• Фрагмент текста
# # #
По многим причинам присоединение Голландии встретило мало одобрения в семье Императора и среди его Совета. Главным среди ее противников был Фуше, который принес себя в жертву в своих попытках предотвратить это. Приведенный к убеждению, что ничто, кроме мира с Англией, не может положить конец экспериментам Императора над благосостоянием Франции, Фуше решил, что мир должен быть заключен, и изобрёл план для его достижения. Будучи Министром полиции, он контролировал тайные рычаги интриги и, вероятно, действовал без согласования со своими коллегами; но мотивы, руководившие им, были общими почти для всего Кабинета Наполеона. Единственная разница между министрами заключалась в том, что пока Кадор, Монталиве, Мольен и Декрес прекращали свое сопротивление, когда оно становилось опасным, Фуше предпринял действия.

Кое-что из этого дошло до ушей Армстронга. Еще 10 января он сообщил о замечании, которого не мог понять. «„Не верьте, — сказал мне на днях один министр, — будто мир между нами и Англией невозможен. Если мы предложим ей торговлю всего мира, сможет ли она устоять?“» Не ведая о том, Наполеон уже сделал шаг навстречу Англии. Для этой цели он использовал Лабушера, главного банкира Голландии, чьи связи с лондонскими Бэрингами позволяли ему выступать в качестве посредника. Послание, отправленное Императором через Лабушера, едва ли можно было назвать предложением условий; оно сводилось лишь к угрозе, что если Англия не заключит мир, Голландия будет аннексирована к Франции и все пути незаконной торговли в северной Европе будут перекрыты. Само по себе это послание вряд ли могло служить основанием для договора; но Фуше без ведома Императора отправил в Лондон в то же время, примерно 18 января, тайного агента по имени Фаган с предложением о том, что если Великобритания оставит Испанию, Франция присоединится к созданию из испанско-американских колоний монархии для Фердинанда VII, а из Луизианы — за счет Соединенных Штатов — королевства для французских Бурбонов.

Эта последняя идея несла на себе отпечаток своего происхождения. Фуше выслушал Аарона Бёрра, который после многолетних усилий добрался до Парижа и представил правительству меморандум, доказывающий, что с десятью тысячами регулярных войск и комбинированным ударом из Канады и Луизианы уничтожение Соединенных Штатов неизбежно. План водружения испанских Бурбонов на испано-американский трон, вероятно, исходил от того же Уврара, которого Наполеон заточил в Венсенне и которого Фуше приблизил к себе.
# # #
• Исходные данные

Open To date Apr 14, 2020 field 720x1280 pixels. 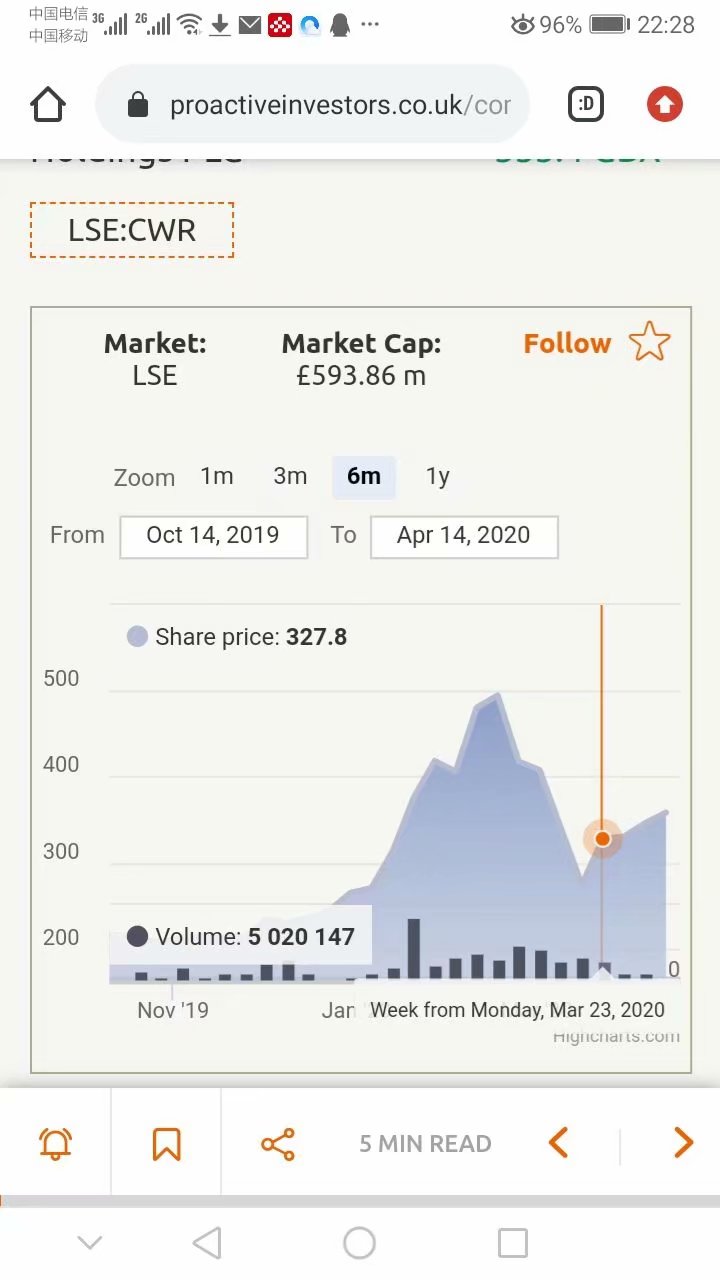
# # #
• Что требуется
[1] Как зовут тайного агента, которого Фуше отправил в Лондон во фрагменте о его попытках добиться мира с Англией?
[2] Подхватите фрагмент о попытках Фуше добиться мира с Англией и продолжите его сразу после последнего предложения.

• Результаты заданий
[1] Фаган.

[2]
Лабушер и Фаган отправились в Англию и в начале февраля провели встречи с британскими министрами, которые быстро их отшили. Единственное впечатление, произведенное на британское правительство двойной миссией, было озадаченность целью поручения, которое казалось слишком абсурдным для обсуждения. Два агента вернулись на Континент и доложили о результатах своей поездки. Между тем Наполеон приказал маршалу Удино ввести свой армейский корпус в Голландию — шаг, который привел короля Людовика к немедленной покорности. «Я обещаю вам, — писал Людовик, — верно следовать всем обязательствам, которые вы на меня возложите. Я даю вам честное слово следовать им верно и преданно с того момента, как я за них возьмусь». Пока Кадор всё еще вел переговоры с Армстронгом об урегулировании с Америкой, он также занимался составлением договора с Людовиком, который требовал захвата всех американских судов и товаров в голландских портах. Людовик прибыл в Париж и 16 марта подписал договор, который секретным положением предусматривал захват американского имущества.

Дела обстояли таким образом 1 апреля 1810 года, когда церемонии императорской свадьбы на время прервали дальнейшие действия. Наполеон добился своего в отношении наказания Америки; но трудности, с которыми он уже столкнулся, были пустяками по сравнению с трудностями грядущими.

ГЛАВА XII.

Наполеон отправился 27 апреля со своей новой императрицей в свадебное путешествие в Голландию. Во время этой поездки случай открыл ему тайную переписку, которую Фуше вел через Фагана с британским правительством. Ничего криминального не вменялось в вину, и не было очевидно, что министр полиции действовал вопреки признанным желаниям Императора; но со времен падения Талейрана лишь один Фуше считал себя настолько необходимым для имперской службы, что позволял себе независимость, и упустить возможность приструнить его было нельзя. 3 июня он был отправлен в отставку и сослан в Италия. Генерал Савари, герцог Ровиго, сменил его на посту министра полиции.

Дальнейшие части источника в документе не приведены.